*Tarefa escrita a*
Segundo o excerto fornecido, em que data a Impugnante iniciou a sua atividade?

*Excerto fornecido*
————
Cumpre apreciar e decidir as questões colocadas pela Recorrente, as quais são delimitadas pelas conclusões das respetivas alegações, sendo a de saber se a sentença recorrida incorreu em erro de julgamento de facto e de direito por violação dos art°s 75°, n° 2, al. a) e 83°, n° 1, 85°, 87° e 88° da Lei Geral Tributária.

3. JULGAMENTO DE FACTO
Neste domínio, consta da decisão recorrida o seguinte:
“(…)
1. A Impugnante exerce a actividade de “Construção de Edifícios (residenciais e não residenciais) CAE 041200”, tendo iniciado a actividade em 8/8/1996, estando enquadrada para efeitos de IVA no regime normal de periodicidade trimestral, e para efeitos de IRC, no regime geral de tributação – factualidade não controvertida.
2. Na sequência das Ordens de Serviço n°s ...14 e ...15 e ...16, de 17 de Março de 2009, a impugnante foi submetida a uma acção de fiscalização, de âmbito parcial, com a finalidade de apurar o IRC em falta, e abrangendo os exercícios de 2005, 2006 e 2007 – cfr. fls. 251 do processo administrativo apenso aos autos (doravante, apenso).
————
*Entradas a processar*

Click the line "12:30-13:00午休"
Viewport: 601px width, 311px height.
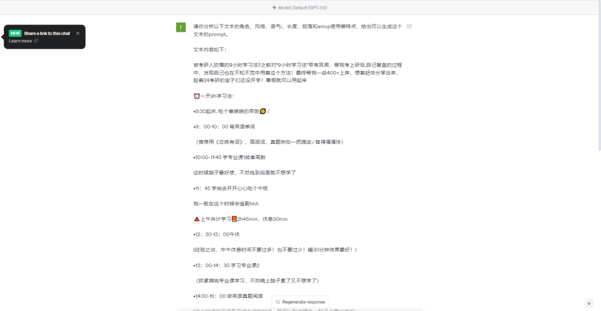coord(216,234)
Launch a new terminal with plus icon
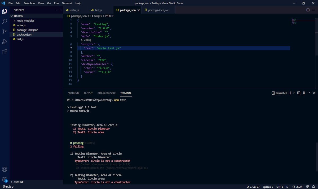 point(290,93)
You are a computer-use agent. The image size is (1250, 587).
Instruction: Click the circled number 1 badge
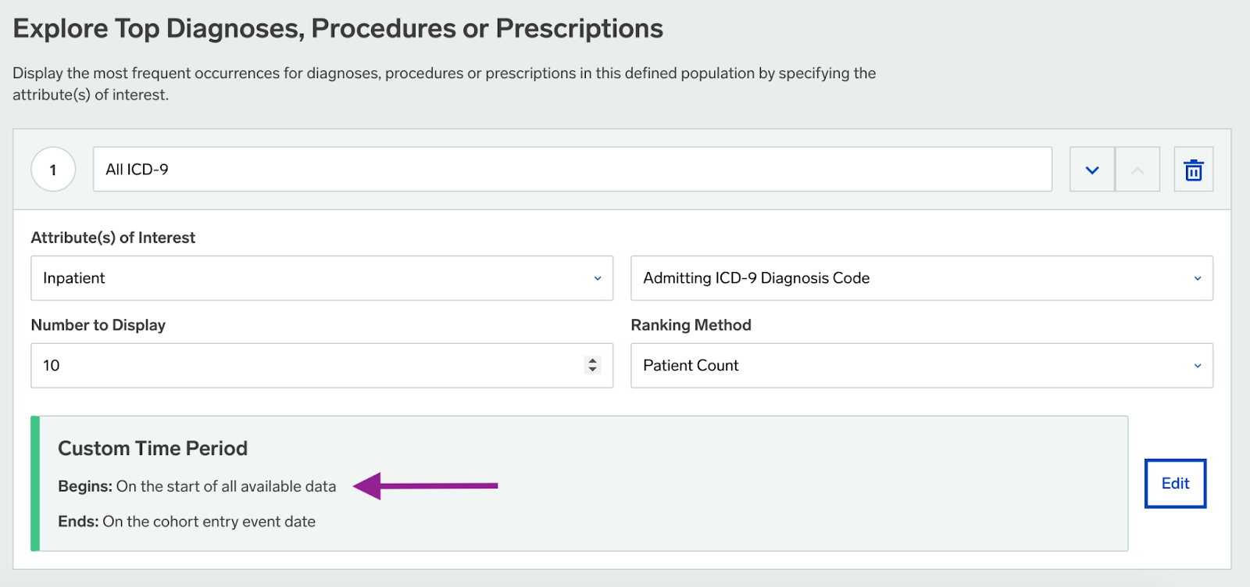click(x=53, y=170)
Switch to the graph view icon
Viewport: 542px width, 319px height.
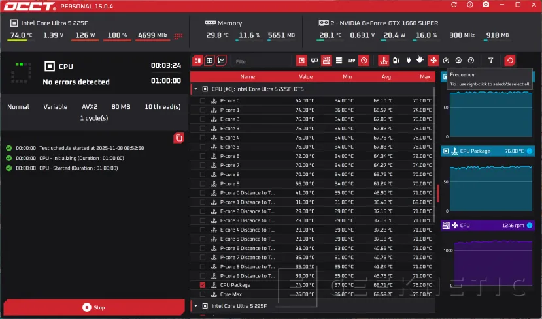tap(222, 61)
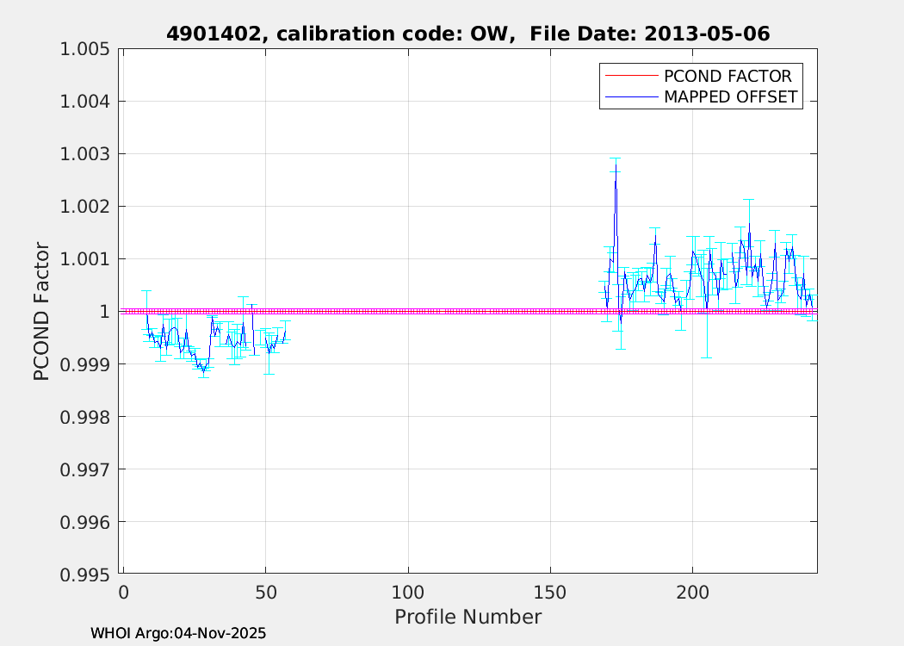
————
*Tarefa escrita b*
Reescreva a parte das entradas que começa na linha que contém "You are a computer-use" e vai até ao fim das entradas, trocando "graph view" por "chart view" e mantendo tudo o resto igual. Deixe as imagens fora da resposta.

*Resposta completa a*
Em 8/8/1996.

*Resposta completa b*
You are a computer-use agent. The image size is (1250, 587).
Instruction: Click the circled number 1 badge
click(x=53, y=170)
Switch to the chart view icon
Viewport: 542px width, 319px height.
tap(222, 61)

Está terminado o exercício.